BizOps, short for Business Operations, is the team that articulates the business’s strategy internally and then acts as the connective tissue between the business’s departments and functions to see that the strategy is executed.

Within some organizations, the finance team’s closer encounters with the engineering team could be simple water cooler discussions. In others, marketing may only see human resources during quarterly meetings. When strategic initiatives require these teams to work together or complete simultaneous objectives, BizOps serves to ensure they remain connected and aligned. 

Bridging the gap between ideation and execution

Ensuring ideas are executed requires BizOps to connect the dots between high-level vision and strategy to the tactical roadmap of the organization. 

“We have to go beyond the vision and mission statements and articulate when it comes to optimal market segments, value propositions, intended target audience, and more. We take our strategic pillars and convert them into short-term goals for the company,” Shobhna says. 

Step one is turning the ideas into actionable steps and putting that clearly defined roadmap on paper. Step two is partnering with teams to hold them accountable. 

“You have to connect with different functions and teams to hold that team responsible for delivering on that roadmap, making progress, and reporting on that progress,” Shobhna says. “This doesn’t happen in a week or two. This is a multi-quarter, multi-month journey.”

The embedded but objective model

Each BizOps team will look different to meet the specific needs of the company. Generally speaking, however, the model that is most efficient across the board is one that is embedded within the business, understands essential functions across a variety of teams, and does not take on the role of an internal consulting group. 

At the same time, an embedded model must remain objective to effectively make progress within an organization. 

Picking the right talent

When selecting talent for your BizOps team, it is crucial to find professionals who have a firm understanding of essential business functions and can develop consistent, trusting relationships with each department. 

No team reports directly to the BizOps leaders, so talent within the team must be able to build relationships with other teams so they are accepting of feedback and willing to collaborate while breaking out of silos. 

Steps for effective brainstorming

While every boardroom meeting is full of fantastic ideas, effective strategy building requires realistic, actionable plans — and those require proper brainstorming. 

Step one: Prework

Before beginning a brainstorming session, BizOps should perform essential functions to provide the teams with data needed to determine future directions. This can include market analysis, customer analysis, target market research, research into internal and external problems the organization is facing, research into competitors, market growth projections, and more. 

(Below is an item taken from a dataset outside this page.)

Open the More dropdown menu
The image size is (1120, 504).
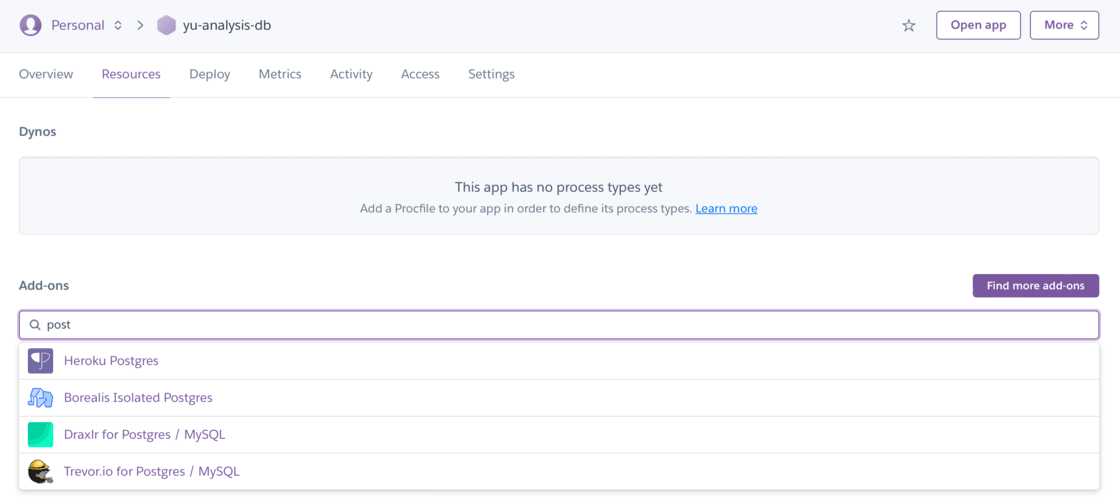pos(1064,25)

Prework is crucial, as the findings will lead the BizOps team to make decisions about future avenues of growth and guide them in selecting the team members who should be involved in the brainstorming process. 

Step two: Vision statement

Beginning with the vision statement, BizOps should expand on the future focus of the organization with the goal being a cross-functional effort for brainstorming. 

Based on their findings during the prework process, BizOps will select the right team members to include and the guiding topics of discussion for the meeting. 

Step three: Brainstorming meeting

“Ideally, there will be no more than 25 people in the room to keep it an effective meeting. In that session, you would talk about different solutions, and create breakout groups with individual subtopics or prompts so they can come up with ideas or solutions,” Shobhna says. 

The results of this meeting do not have to be perfect, yet they should cover all of the bases of value to those in the room.

Step four: Synthesising and determining business impact

Following the brainstorming sessions, a smaller group of leaders should come together to synthesize ideas and determine the potential business impact of suggested initiatives. 

From here, the draft strategic plans should be shared with the team members from the original meeting to seek feedback. Once the feedback is received and necessary revisions are made, execution can begin. 

Interested in learning more about BizOps and the value it can bring to your business? Listen to our full conversation with Shobhna, where we take a deep dive into BizOps functions, effective brainstorming, consistency with strategy, and more. Listen on Apple Podcasts, Spotify, or your favorite podcast player.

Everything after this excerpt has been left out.